The new Civil Registration Bill [1] was approved this week by the Cabinet. It will allow a lesbian couple to record themselves on a birth cert as a child’s parents (rather than as ‘mother’ and ‘mother’), and the same right will be extended to opposite-sex couples.
An opposite-sex couple can still record themselves as a child’s mother and father if they wish, but can also register themselves as the ‘parents’, in effect as ‘Parent A’ and ‘Parent B’, or ‘Parent 1’ and ‘Parent 2’. In other words, they can de-gender themselves if so inclined.

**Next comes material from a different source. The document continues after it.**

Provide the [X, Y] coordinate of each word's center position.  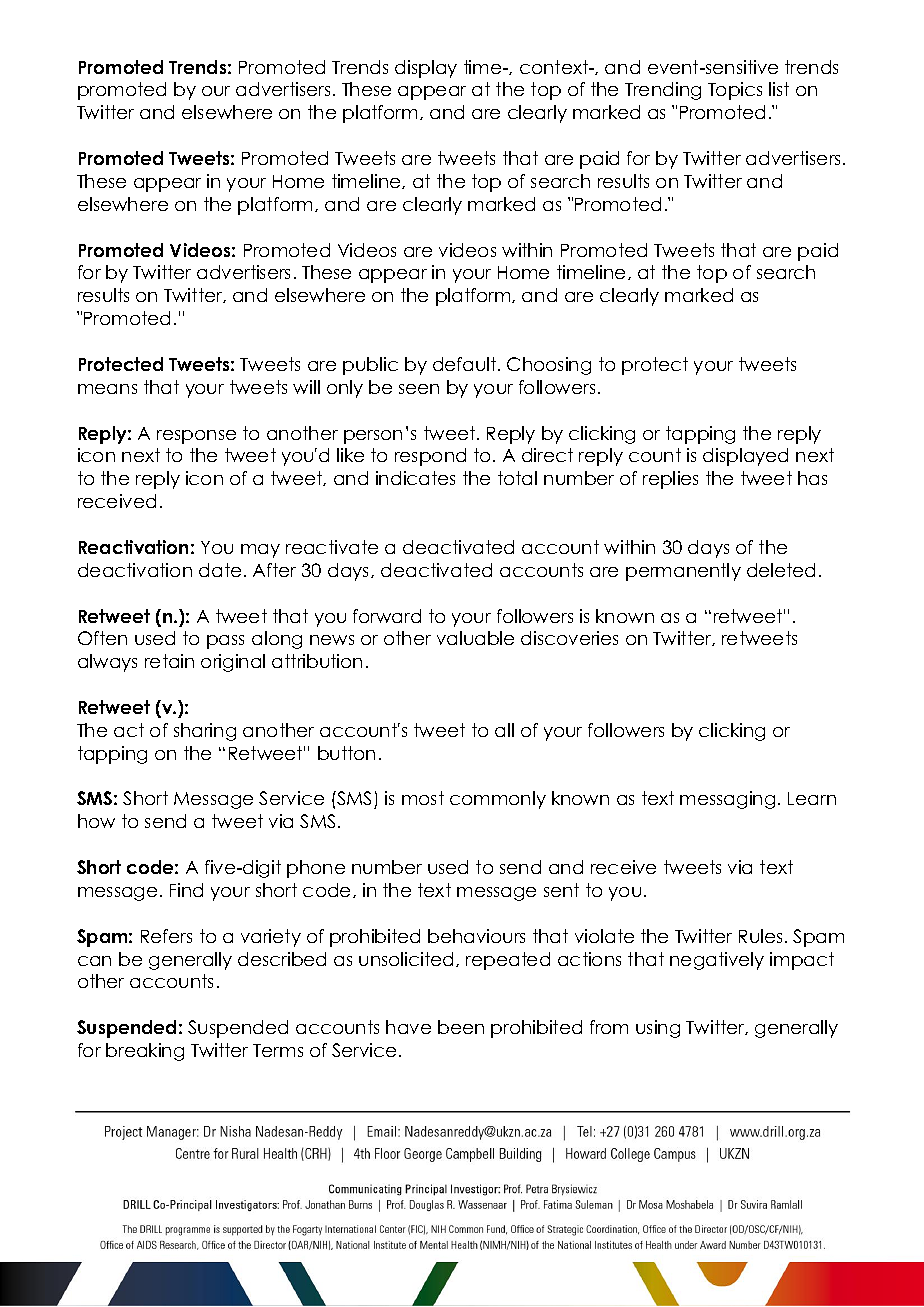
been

We now know for sure what this Government, the opposition parties, and the Irish State generally think of the distinct biological realities of motherhood and fatherhood and their importance: they think nothing at all of them.
The fact that every child ever born has a mother and a father is now of no consequence to the Irish State. Describing yourself as a ‘parent’ will do because the Irish State believes mothers are the same as fathers, so why bother to insist that people record themselves on birth certs as mothers and fathers?
Aside from de-gendering parenthood, the State is also demoting the biological parents of a child in favour of whoever intends to be the parents of a child.
If two women intend being the parents of a child, then put their names on a birth cert, even if they can’t both be the birth parents.
If an opposite-sex couple use a sperm donor to have a child (making him the biological father), there is no need to record that fact on the birth cert either (not the short version of it anyway).
And some day soon, if a couple use a surrogate to have a child, then even the birth mother won’t have to be recorded. Again, only the intending parents will be recorded, which is to say, the people who commissioned the surrogate.
Children in the future may take a very different view of what the State is doing. You can tell a child all you like that its mother and father are simply its ‘parents’, or that the child doesn’t even have a mother or a father. But the child will know differently. You can’t simply sweep aside the facts of biology as easily as that and pretend they don’t matter. We already know this from all the donor-conceived and adopted children who seek out their biological parents.
In short, what the Government is doing is an attack on the rights of the child.